One effect of this shift of sensibility has been to create a greater interest in religious parameters, because they, after all, have been constitutive elements in many of the contexts in which science has been pursued. A contextual approach turns out not to be a luxury but a necessity. This can be illustrated with a brief reference to that famous episode in the engagement of science and religion—the condemnation of Galileo by the Roman Catholic Church. This is such a celebrated case that it will be more fully examined in chapter 4. For the moment let us consider statements made by two of the actors. The first goes like this:
I say that if there were a true demonstration that the sun is at the centre of the world and the earth in the third heaven, and that the sun does not circle the earth but the earth circles the sun, then one would have to proceed with great care in explaining the Scriptures that appear contrary, and say rather that we do not understand them than that what is demonstrated is false.

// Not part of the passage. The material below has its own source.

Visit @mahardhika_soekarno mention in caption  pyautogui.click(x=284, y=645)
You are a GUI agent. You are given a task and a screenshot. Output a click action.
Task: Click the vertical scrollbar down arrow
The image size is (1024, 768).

The second actor, by contrast, has this to say:
In the learned books of worldly authors are contained some propositions about nature which are truly demonstrated, and others which are simply taught; in regard to the former, the task of wise theologians is to show that they are not contrary to Holy Scripture; as for the latter (which are taught but not demonstrated with necessity), if they contain anything contrary to the Holy Writ, then they must be considered indubitably false and must be demonstrated such by every possible means.
Despite the reference to contrast, the two statements are very similar. Both seem to say that if there were a demonstration that the Copernican system were correct, then it would be necessary to reconsider the exegesis of certain biblical texts. In fact it makes a nice game to ask which is Galileo and which Cardinal Bellarmine, who had the task in 1616 of admonishing him. In some respects it is the second statement that looks the more reactionary. Our second speaker is prepared to say that an undemonstrated proposition must be deemed false if it goes against the grain of Scripture. The first seems perfectly liberal in allowing that if there were a proof of the Copernican system, it would be no great shakes—just a bit of biblical reinterpretation and all would be well. But the author of that seemingly liberal statement was Bellarmine;32 the person who gave the Bible jurisdiction over dubious science was actually Galileo.33
The point of this game is simply to show that when texts are lifted from their contexts one's understanding is immediately impoverished. Inspecting these statements alone one would find it difficult to see why Galileo should have come into conflict with his Church. Place them in the political context of the time, however, and they take on a different complexion. Galileo behaved as if he had got decisive proof of the earth's motion. Neither Bellarmine not Pope Urban VIII could bring themselves to believe that such a proof would be possible.
As a corollary of the contextual approach, historians of science have come to appreciate the importance of local circumstances in encouraging a scientific career or in shaping intellectual attitudes.34 Biographies of scientific or religious leaders have to be rooted in place as well as time. As recent research has shown, representatives of one and the same doctrinal tradition have evinced different attitudes towards the same scientific theory according to where they happen to be. Geographical co-ordinates therefore assume a greater importance than one might imagine.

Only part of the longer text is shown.